### EXERCISE DESCRIPTION
Type out the data again, word for word and in full.

Pixel coordinate grounding data:
┄┄┄┄┄┄┄┄┄┄┄┄┄┄┄┄┄┄┄┄

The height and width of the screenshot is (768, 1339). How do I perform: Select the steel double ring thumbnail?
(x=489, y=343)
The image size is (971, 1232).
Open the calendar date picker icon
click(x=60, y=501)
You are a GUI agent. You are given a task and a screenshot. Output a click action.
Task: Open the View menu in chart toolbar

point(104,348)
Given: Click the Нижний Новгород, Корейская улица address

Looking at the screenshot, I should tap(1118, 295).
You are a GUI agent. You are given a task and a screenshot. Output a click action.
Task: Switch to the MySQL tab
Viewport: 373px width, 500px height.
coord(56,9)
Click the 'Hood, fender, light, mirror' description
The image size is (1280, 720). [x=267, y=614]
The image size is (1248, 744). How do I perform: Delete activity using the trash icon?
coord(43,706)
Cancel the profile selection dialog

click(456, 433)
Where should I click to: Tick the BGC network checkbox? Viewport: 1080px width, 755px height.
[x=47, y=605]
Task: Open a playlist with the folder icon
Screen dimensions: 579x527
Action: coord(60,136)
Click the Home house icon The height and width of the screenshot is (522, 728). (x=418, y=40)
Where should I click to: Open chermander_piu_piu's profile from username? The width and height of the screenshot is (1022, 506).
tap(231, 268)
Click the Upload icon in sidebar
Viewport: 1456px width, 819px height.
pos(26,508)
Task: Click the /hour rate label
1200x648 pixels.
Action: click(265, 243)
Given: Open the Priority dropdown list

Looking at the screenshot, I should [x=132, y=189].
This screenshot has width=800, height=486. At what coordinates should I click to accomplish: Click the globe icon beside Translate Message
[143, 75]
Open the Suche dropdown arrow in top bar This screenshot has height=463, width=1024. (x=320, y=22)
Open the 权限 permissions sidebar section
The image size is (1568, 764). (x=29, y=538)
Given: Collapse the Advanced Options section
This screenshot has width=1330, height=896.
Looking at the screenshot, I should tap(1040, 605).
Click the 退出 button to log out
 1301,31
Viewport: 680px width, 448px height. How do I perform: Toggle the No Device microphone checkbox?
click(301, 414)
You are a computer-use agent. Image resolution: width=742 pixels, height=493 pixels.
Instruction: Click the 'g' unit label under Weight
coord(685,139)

┄┄┄┄┄┄┄┄┄┄┄┄┄┄┄┄┄┄┄┄

### RESULT OF THE EXERCISE
The height and width of the screenshot is (768, 1339). How do I perform: Select the steel double ring thumbnail?
(x=489, y=343)
The image size is (971, 1232).
Open the calendar date picker icon
click(x=60, y=501)
You are a GUI agent. You are given a task and a screenshot. Output a click action.
Task: Open the View menu in chart toolbar

point(104,348)
Given: Click the Нижний Новгород, Корейская улица address

Looking at the screenshot, I should tap(1118, 295).
You are a GUI agent. You are given a task and a screenshot. Output a click action.
Task: Switch to the MySQL tab
Viewport: 373px width, 500px height.
coord(56,9)
Click the 'Hood, fender, light, mirror' description
The image size is (1280, 720). [x=267, y=614]
The image size is (1248, 744). How do I perform: Delete activity using the trash icon?
coord(43,706)
Cancel the profile selection dialog

click(456, 433)
Where should I click to: Tick the BGC network checkbox? Viewport: 1080px width, 755px height.
[x=47, y=605]
Task: Open a playlist with the folder icon
Screen dimensions: 579x527
Action: coord(60,136)
Click the Home house icon The height and width of the screenshot is (522, 728). (x=418, y=40)
Where should I click to: Open chermander_piu_piu's profile from username? The width and height of the screenshot is (1022, 506).
tap(231, 268)
Click the Upload icon in sidebar
Viewport: 1456px width, 819px height.
pos(26,508)
Task: Click the /hour rate label
1200x648 pixels.
Action: click(265, 243)
Given: Open the Priority dropdown list

Looking at the screenshot, I should [x=132, y=189].
This screenshot has width=800, height=486. At what coordinates should I click to accomplish: Click the globe icon beside Translate Message
[143, 75]
Open the Suche dropdown arrow in top bar This screenshot has height=463, width=1024. (x=320, y=22)
Open the 权限 permissions sidebar section
The image size is (1568, 764). (x=29, y=538)
Given: Collapse the Advanced Options section
This screenshot has width=1330, height=896.
Looking at the screenshot, I should tap(1040, 605).
Click the 退出 button to log out
 1301,31
Viewport: 680px width, 448px height. How do I perform: Toggle the No Device microphone checkbox?
click(301, 414)
You are a computer-use agent. Image resolution: width=742 pixels, height=493 pixels.
Instruction: Click the 'g' unit label under Weight
coord(685,139)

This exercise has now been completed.